In the courtyard behind Knight Law Center on Thursday, five University law students received final advice in preparation for a two-month academic trip to China.
Nearly 200 pounds of donated law books were divided between the students, who will carry them to China. Program coordinator Steve Barnes reminded them to bring their Pepto-Bismol and Lonely Planet travel guides to China.
On May 13, these law students will travel to Harbin, China, to participate in a one-of-a-kind academic program in which law students will team up with Chinese faculty and students at the Harbin Institute of Technology.
Unlike study abroad programs, in which students are often teamed with American faculty and remain in groups with other American students, “these students will be tethered in with Chinese students and faculty, doing collaborative stuff,” Barnes said.

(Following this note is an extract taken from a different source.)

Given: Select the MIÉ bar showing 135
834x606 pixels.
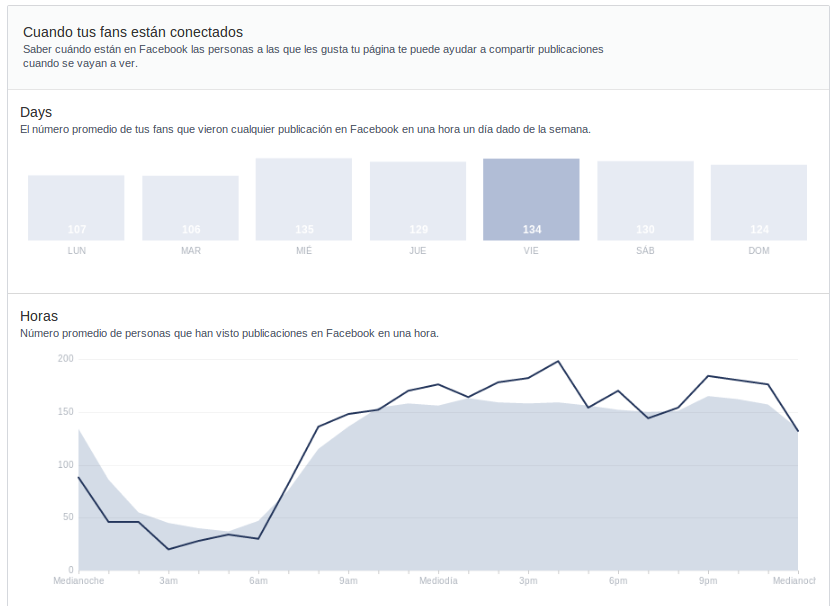Looking at the screenshot, I should (x=304, y=199).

While in Harbin, students will teach legal English to Chinese law students, collaborate with faculty in performing legal research and receive private Chinese lessons from their peers and lectures on the Chinese legal system from faculty.
“There is an intense academic purpose, but it is a citizen-to-citizen exchange,” Barnes said.

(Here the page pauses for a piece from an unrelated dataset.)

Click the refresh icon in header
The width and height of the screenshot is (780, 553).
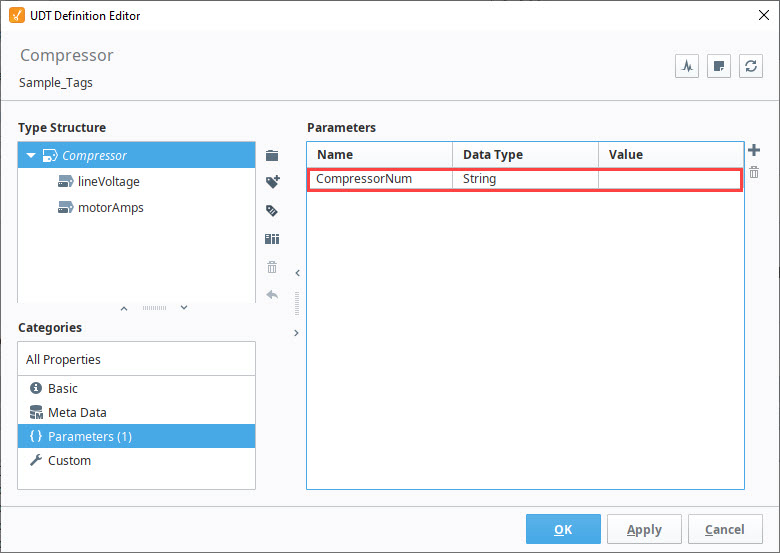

“It will be great to meet Chinese law students, who are usually younger than American law students, and “really see and understand the differences of what they’re going through and what we’re going though,” program participant Nicholas Burke said.
University law student and program participant Laura Smith, who has traveled abroad before, said she looks forward to sight-seeing with Chinese students and visiting parts of Harbin she normally may not see.
Another student participant, Robert Senh, who is Chinese but has never visited the country, said he feels a spiritual connection to China but also feels detached from his heritage.
“I can’t speak Mandarin, so I’m sure I’ll witness a lot of ‘double-take’ when I speak to people,” Senh stated in a press release.
Barnes began organizing the program earlier this year after returning from a one-year stint as a law professor at HIT.
Students did not have to apply for the program; it was offered to all law students. The students first heard of the program from a mass e-mail.
An informational meeting was held in March and students discovered they were going just a few weeks ago.
HIT will provide housing for the students, who will stay in a dormitory on campus. Students are responsible for all other expenses, but they were told to budget about $2,500 for the trip, excluding air fare.
Barnes hopes the program will continue and calls this trip “a very modest entry into student exchange and scholar exchange.”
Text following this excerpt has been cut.